Remembering John Conway and the Game of Life
Yesterday I heard the very sad news that the mathematician Professor John Conway lost his life to the Covid-19 virus.
Mathematicians aren’t generally widely known, but Conway was one of those that had an impact outside the academic community. As well as esoteric group theory, he came up with the Game of Life. This uses simple rules to create complexity and is a fascinating insight into the concept of self-organising systems, the most famous and well known of which is life itself.
The rules are simple: in a grid of cells each can be either alive or dead, and the number of neighbouring cells which are currently alive determines which are alive at the next cycle. From this basis, complex behaviour can be observed, such as this mechanism that creates objects that glide across the grid:
I was lucky enough to be taught by Conway during my time studying mathematics at Cambridge. It was a brilliant series of lectures from a unique individual.
Conway would usually be seen in shorts and sandals, even in the depths of winter, and would often do his work at a table at the Copper Kettle on Kings Parade.
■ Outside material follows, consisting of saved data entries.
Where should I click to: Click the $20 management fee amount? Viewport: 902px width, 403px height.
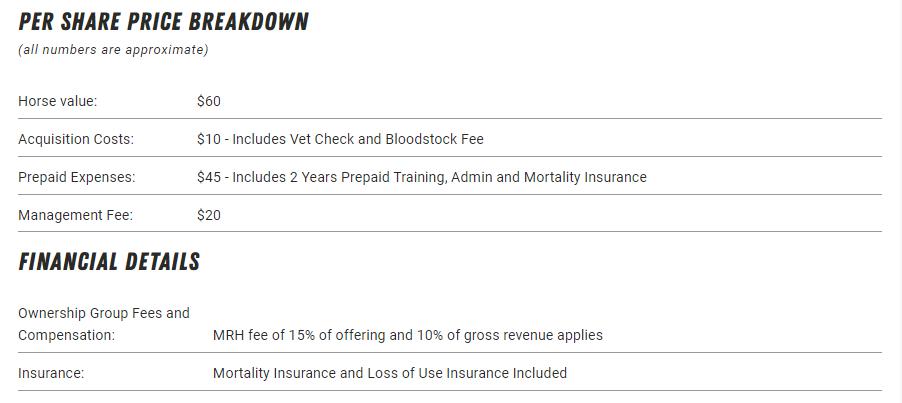tap(209, 215)
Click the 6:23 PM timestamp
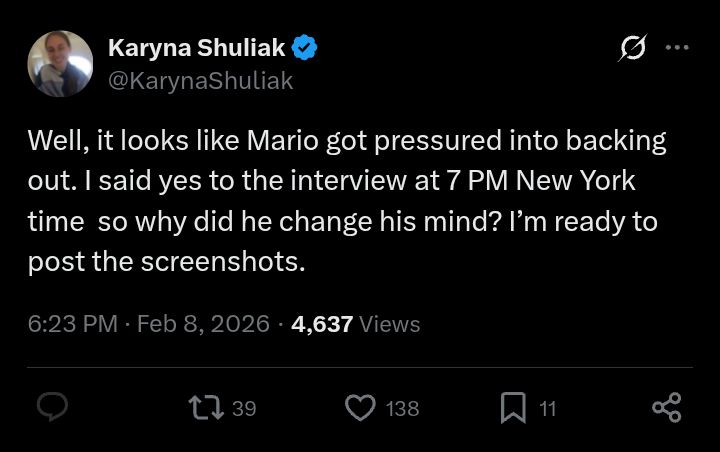 click(72, 324)
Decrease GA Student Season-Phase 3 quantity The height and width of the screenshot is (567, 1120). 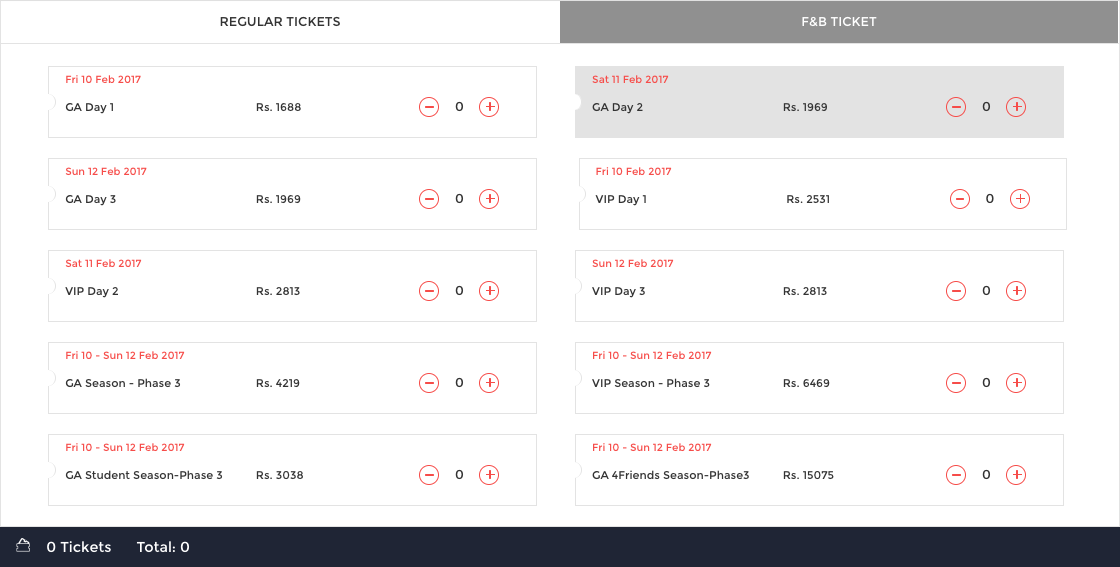pos(429,476)
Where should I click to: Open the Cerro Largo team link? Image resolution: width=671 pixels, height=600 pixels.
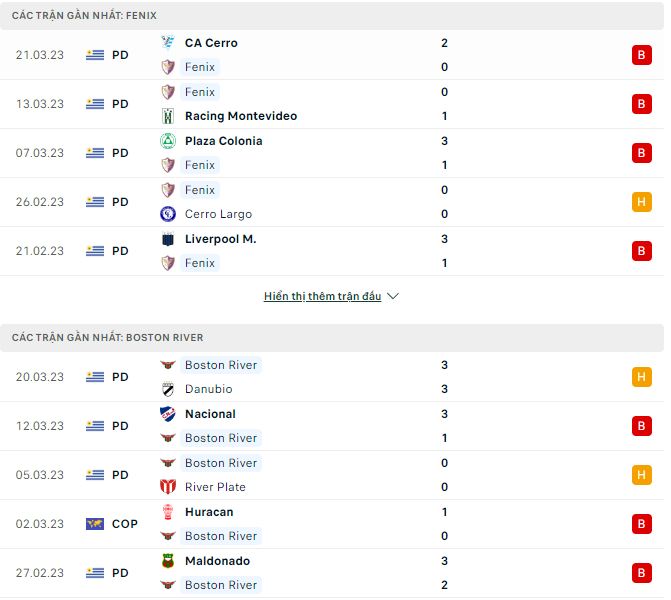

He taught us about numbers. For example I remember him showing us why you should always start counting from zero and to make sure we understood he brought in a full Sainsbury’s shopping bag and took items out of it one by one, starting, of course, from zero. From there we went on the the various types of infinity and inspired in me a love of transfinite numbers.
It was a good time to be at Cambridge, for as well as Conway the maths department also had Professor Stephen Hawking, a familiar site in the departmental coffee room and zooming around town in his electric wheel chair, though I wasn’t lucky enough to be taught by him.
John Conway and Stephen Hawking: experts in artificial life, artificial intelligence and space, all themes of the Noctilucents trilogy.